Sayd et toute sa famille sont invités par son associé pour la fête de Mohammed et je peux me joindre à eux. L’appartement est rempli de monde. Il y a de la viande, suivie d’un énorme plat de spaghettis parsemés d’amandes, de cannelle et de sucre. Les femmes mangent séparées des hommes et font la cuisine. Ce n’est pas une question de manque d’émancipation. Les hommes travaillent et les femmes cuisinent. Les sujets de conversation des deux groupes sont naturellement totalement différents. Soudain, les femmes commencent à taper sur les casseroles avec des cuillères en bois. Une jeune femme de couleur se met à danser. Naturellement, je filme toute la scène pendant que le spectacle change de pièce et que la danseuse se retrouve dans le salon. Tous les ustensiles de cuisinent se transforment en instruments de musique. A ma surprise, quelqu’un me tire sur la « piste de danse » et il ne me reste plus qu’à suivre le mouvement. J’imite les mouvements de la danseuse de couleur et y ajoute quelques « moves » de Michael Jackson. Il semble que tous s’amusent mais je ne sais s’ils me trouvent drôles ou s’ils sont impressionnés. C’est égal, je m’amuse vraiment bien. Les autres hommes sont malheureusement trop timides pour se joindre à nous. On me tire à plusieurs reprises sur la piste de danse et je suis pas mal essoufflé quand les tambours se taisent enfin.

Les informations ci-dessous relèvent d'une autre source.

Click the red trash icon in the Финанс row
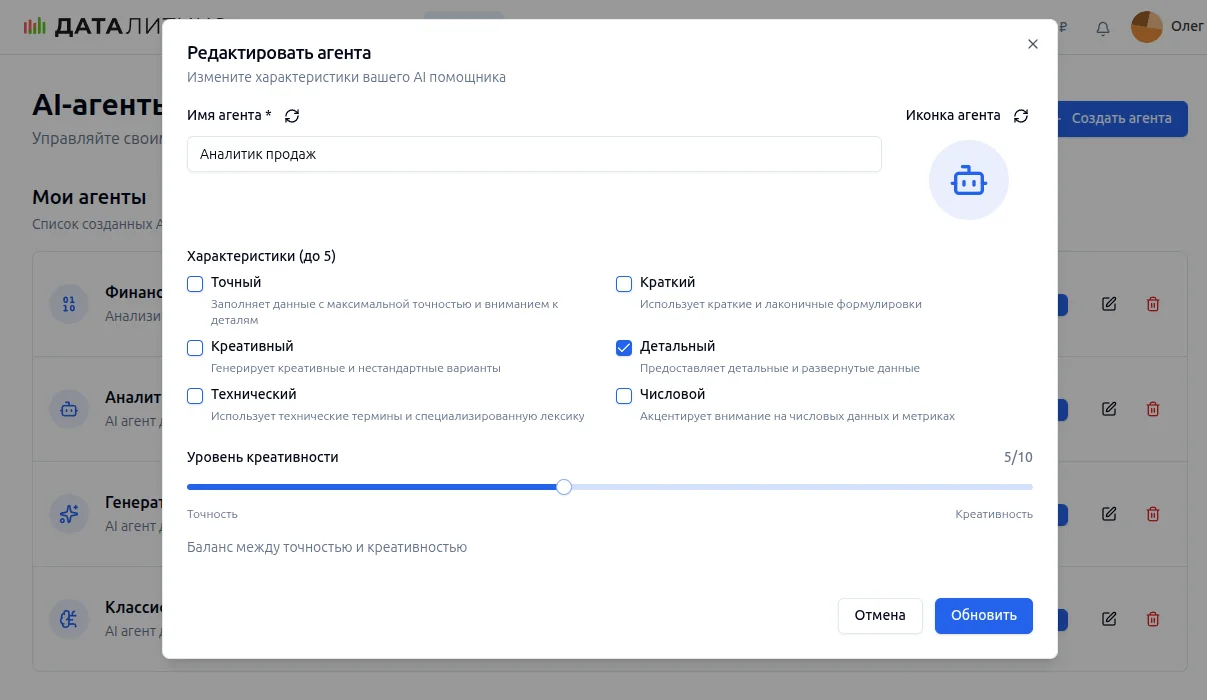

Le lendemain, Sayd me fait visiter la ville et nous allons au marché ouest africain. On y trouve de tout, du poisson fumé jusqu’à des produits pour éclaircir la peau. Sayd interroge un groupe de personnes de couleurs sur la sécurité en Afrique de l’ouest, sur les possibilités d’hébergement, etc… Ils sont très aimables, s’intéressent à mon histoire, répondent avec plaisir à mes questions et contribuent à éliminer bien des incertitudes. Par exemple, j’apprends que le Sénégal est un pays sûr mais qu’il vaut mieux dormir chez l’habitant à cause des bêtes sauvages.
Encore une fois, Sayd me rend un immense service.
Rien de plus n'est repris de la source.